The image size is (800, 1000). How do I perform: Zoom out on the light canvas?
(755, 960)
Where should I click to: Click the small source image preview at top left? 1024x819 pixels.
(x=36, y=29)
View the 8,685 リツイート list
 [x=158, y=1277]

* * *

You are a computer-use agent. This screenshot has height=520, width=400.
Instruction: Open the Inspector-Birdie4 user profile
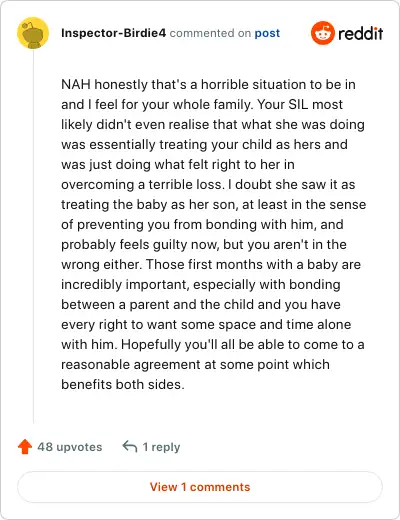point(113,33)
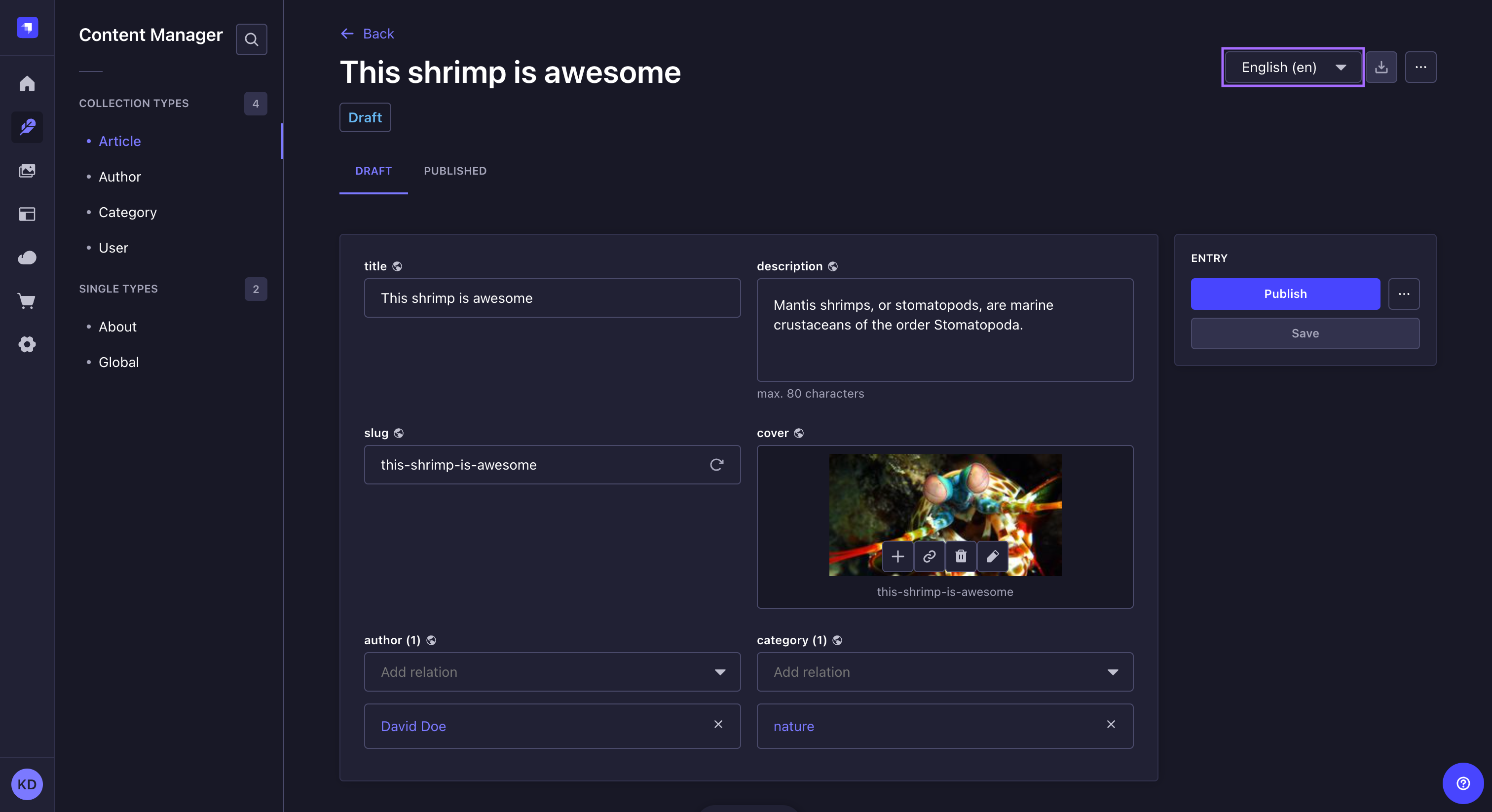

* * *

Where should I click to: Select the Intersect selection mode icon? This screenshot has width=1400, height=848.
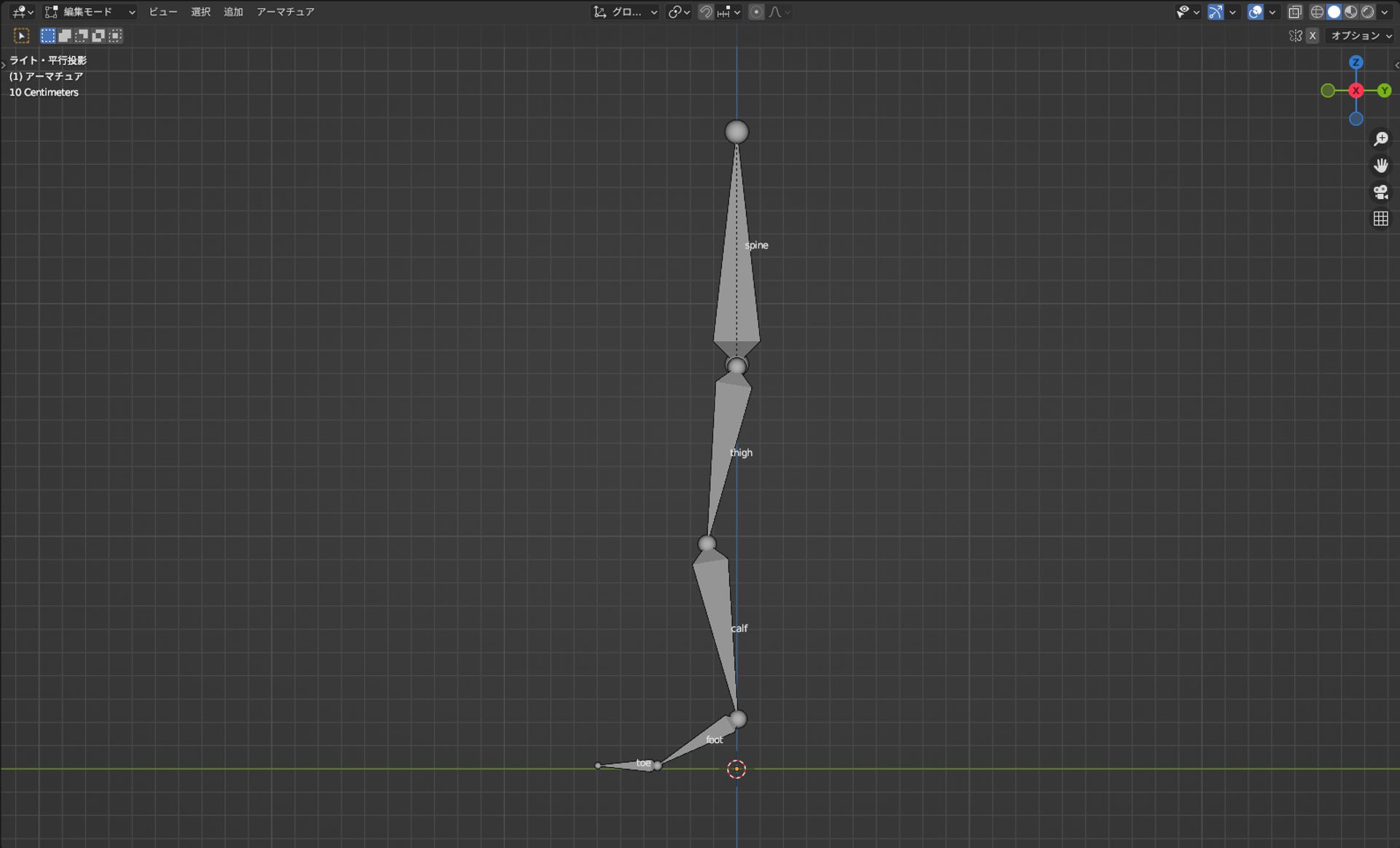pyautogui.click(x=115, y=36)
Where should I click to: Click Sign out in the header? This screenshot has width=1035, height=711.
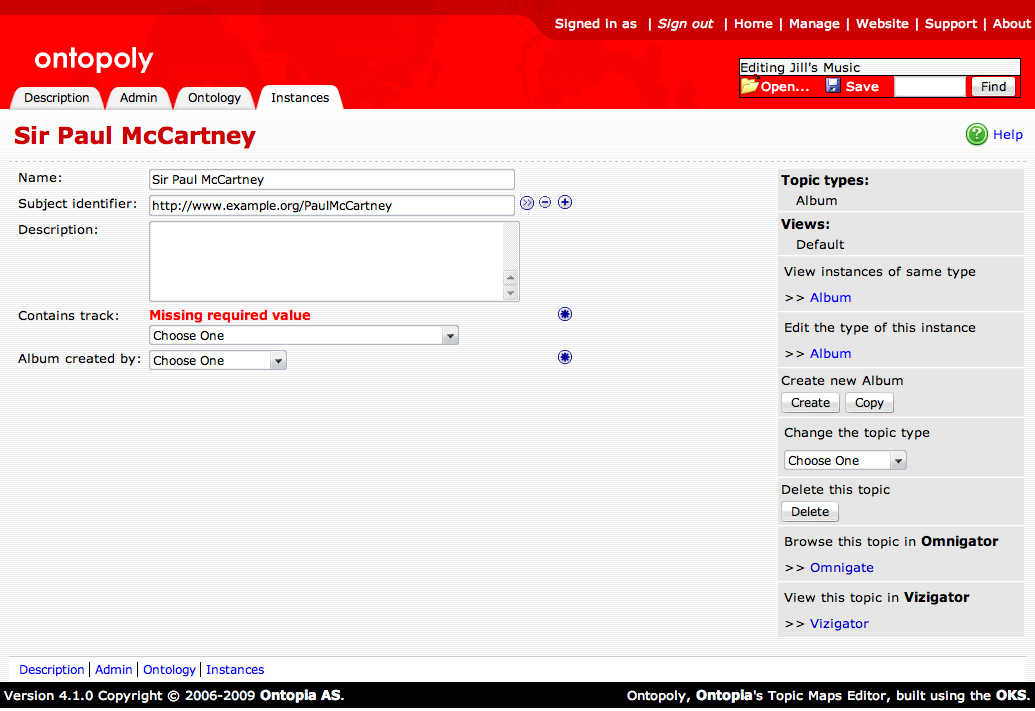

WHAT IS REQUIRED: Turn the part of the material above that opens with the line containing "You are a computer-use" and closes with the line containing "point(113,33)" into a numbered list, skipping any blank lines. Leave the pictures out of your list.

ANSWER TO THIS TASK:
1. You are a computer-use agent. This screenshot has height=520, width=400.
2. Instruction: Open the Inspector-Birdie4 user profile
3. point(113,33)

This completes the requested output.